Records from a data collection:

________________________________________

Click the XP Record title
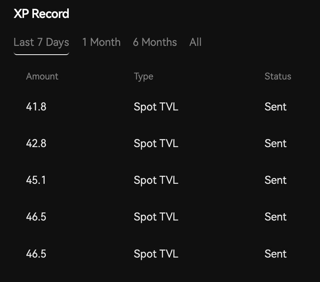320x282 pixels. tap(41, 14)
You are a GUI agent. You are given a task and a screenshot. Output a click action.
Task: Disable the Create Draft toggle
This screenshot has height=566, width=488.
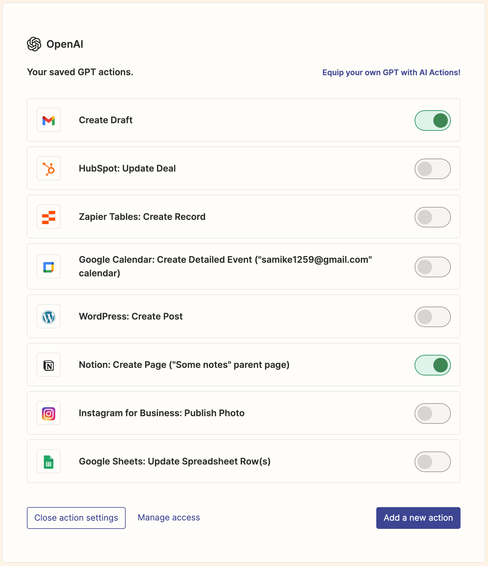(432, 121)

________________________________________

Write out the records above in full and exactly, with no pictures.

Click the XP Record title
320x282 pixels. tap(41, 14)
You are a GUI agent. You are given a task and a screenshot. Output a click action.
Task: Disable the Create Draft toggle
This screenshot has height=566, width=488.
(432, 121)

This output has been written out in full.